Thank you for the question. I see my job always as taking a two-prong strategy. The first being, be opportunistic about the possibility of partnering and with this data set and our push on regulatory conversations, we're very confident that we will have serious conversations about partnering and partnering in the broadest sense, and also possibilities around investment further. But alongside that, the second part of the strategy is to make sure we have the resource in terms of the expertise and the people and the drug, but also the finance to go it alone, because we don't necessarily control the timing on partnering activity. I always want us to be taking this two-pronged approach.
Good. A question again, Phil. Can you indicate how long the iSCIB1+ trial will take, and when might it start?
Is this in reference to a randomized study?
I think it must be, yes.
Yes. Yeah. So as it's designed, we anticipate starting in mid 2026. We've designed it to have an interim PFS readout 17 months into that study, if recruitment goes according to the design. At 27 months, we'll have our readout of PFS and an early readout on OS.
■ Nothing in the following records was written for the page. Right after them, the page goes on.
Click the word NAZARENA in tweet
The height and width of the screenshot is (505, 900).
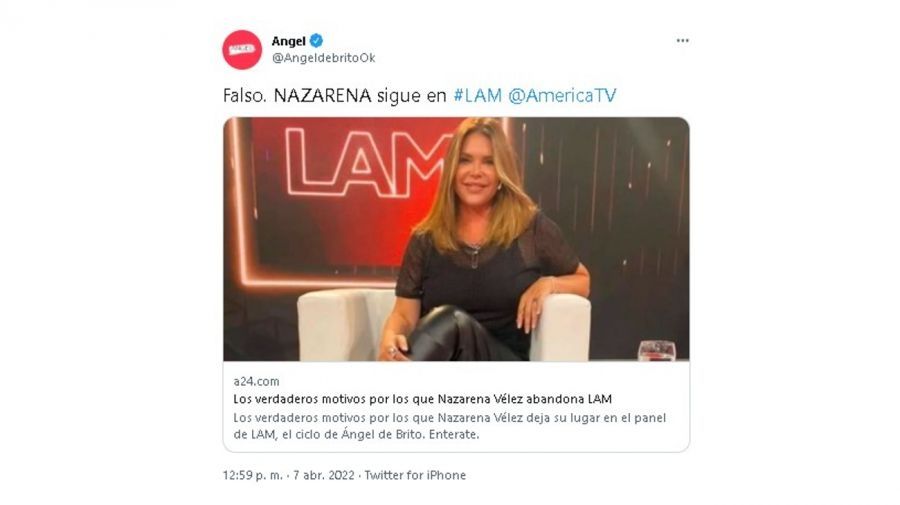323,95
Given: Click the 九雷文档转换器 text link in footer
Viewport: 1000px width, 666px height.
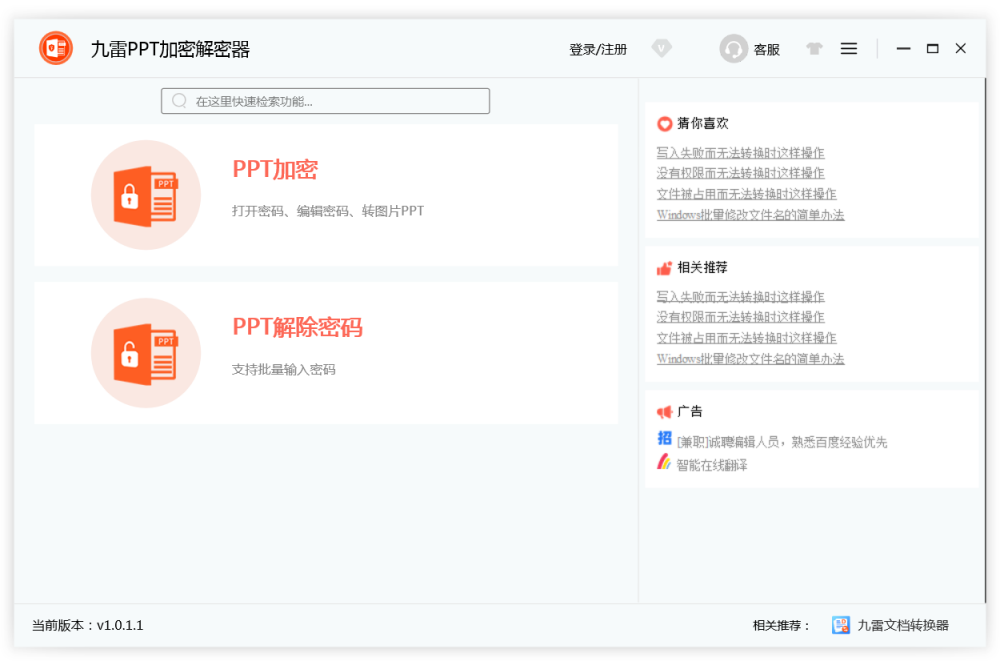Looking at the screenshot, I should (903, 625).
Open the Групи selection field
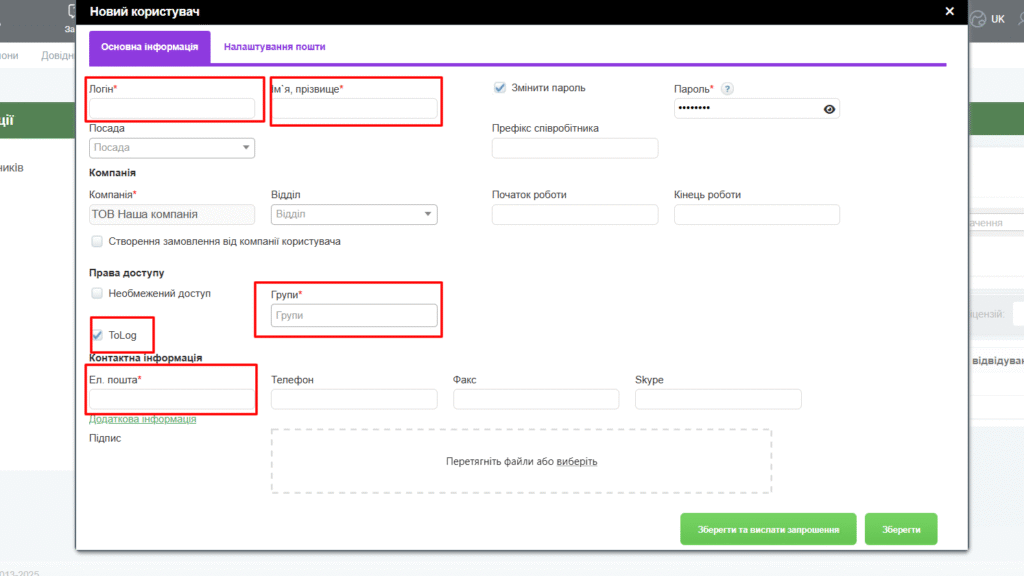 click(x=354, y=316)
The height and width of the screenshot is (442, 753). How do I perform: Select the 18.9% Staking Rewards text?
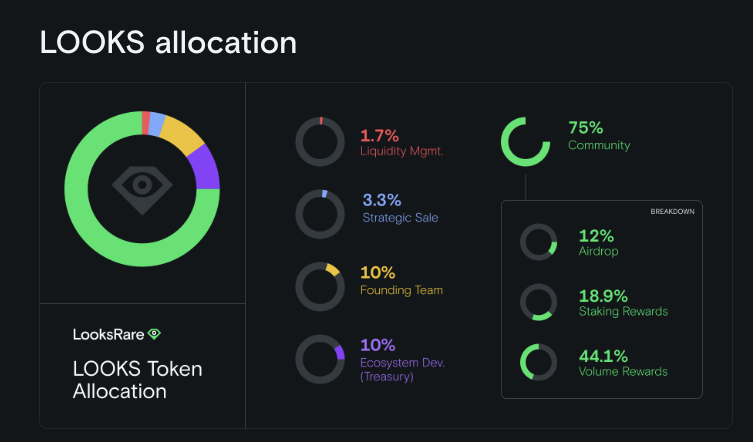pos(623,303)
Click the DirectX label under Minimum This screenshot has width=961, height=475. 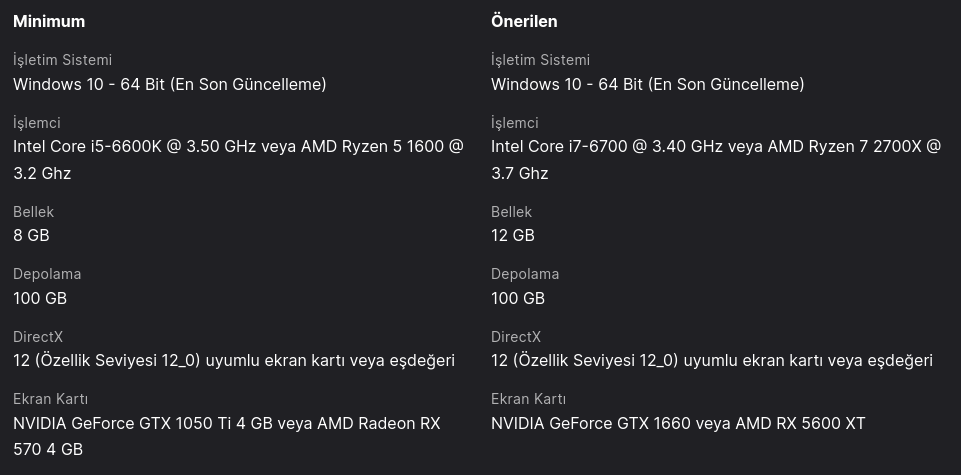(x=38, y=337)
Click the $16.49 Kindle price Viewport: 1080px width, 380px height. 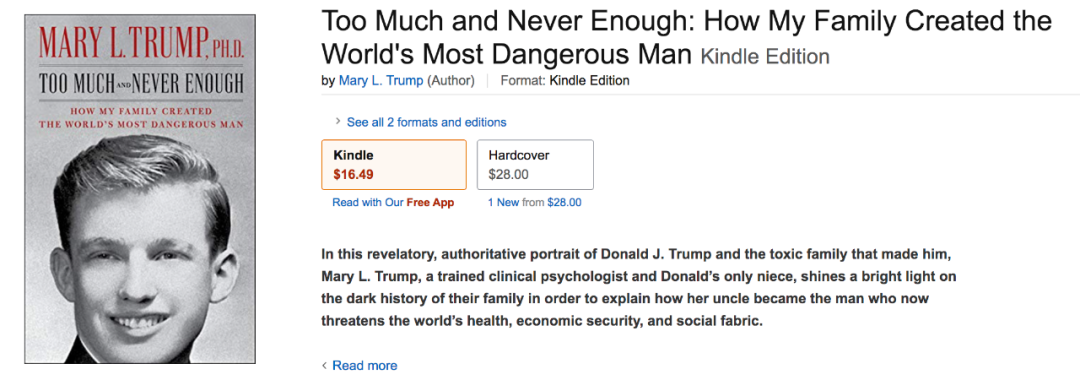(353, 174)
Very good. Okay, question for Sath. When is the next Genmab payment due?
Yeah. It's on IND submission and phase I initiation. That's on the first antibody. The same milestones exist on the second antibody too. As I said, in my answer to Ed, we've got a recent update and things are looking good, increasing our confidence, and I anticipate them within the next 12 months. Obviously the timing is reliant on Genmab.
Great. Okay, thank you. Follow on for you. What was the logic of the CLN redemption and size?
Yes. Firstly, I'd say Redmile are a very supportive investor. They continue to hold their equity stake. Given our runway and our confidence in our runway, there was a small partial redemption.
Yep. Thank you. Okay. Comment on the Modi-1 renal study. There was a question, has the study been delayed a quarter? Why?
No. I don't think it has. It's certainly recruiting well, and we're collecting data from patients, as we speak for that. I think we've signaled the second half of the year, and now we can be a little bit more precise on the timing of that. There's been no delay in recruitment or readout of data from that cohort.
Yeah.
Good. Okay, finally, we have one question for Sath. On the share price, the questioner is asking if there was a seller and if you can give any idea about whether or not that any exit that may have been happening has now been completed.
I'll answer this as best I can. Firstly, I'd say I think we're all disappointed in our share price performance. I don't think it reflects our intrinsic value and the value that we are building in the company. As a reminder, all three of our covering analysts have increased their target price in recent weeks. We strongly believe we are building value. I deduce based on my feedback and my interactions that this is related to low volumes and, you know, certain compliance nature of selling from large institutional investors who have been very historical supporters, but for various reasons need to sell out. Nothing related to our data and the progress that we're making.
We continue to work through some volume, but I'm confident that once that clears, that we will continue on the path to reflecting the right share price, as well. I'm confident about the future and we're working very hard to make sure that the share price reflects our intrinsic value.
Great. Thanks, Sath. There are no further questions, so I'll hand back to Phil for closing remarks.
Good. Thank you. We're excited. As my CMO says, we've got an active drug in our hands here. We need to get this to patients as quickly as we can. The next quarter or so, we're knocking on many doors to find partners and investors to help us move forward into the clinic, for further development to get this drug to patients, and we'll develop the rest of our pipeline. We continue to build our plans to execute the randomized studies towards registration, whether it's in partnership or going it alone. Thank you for listening, everyone.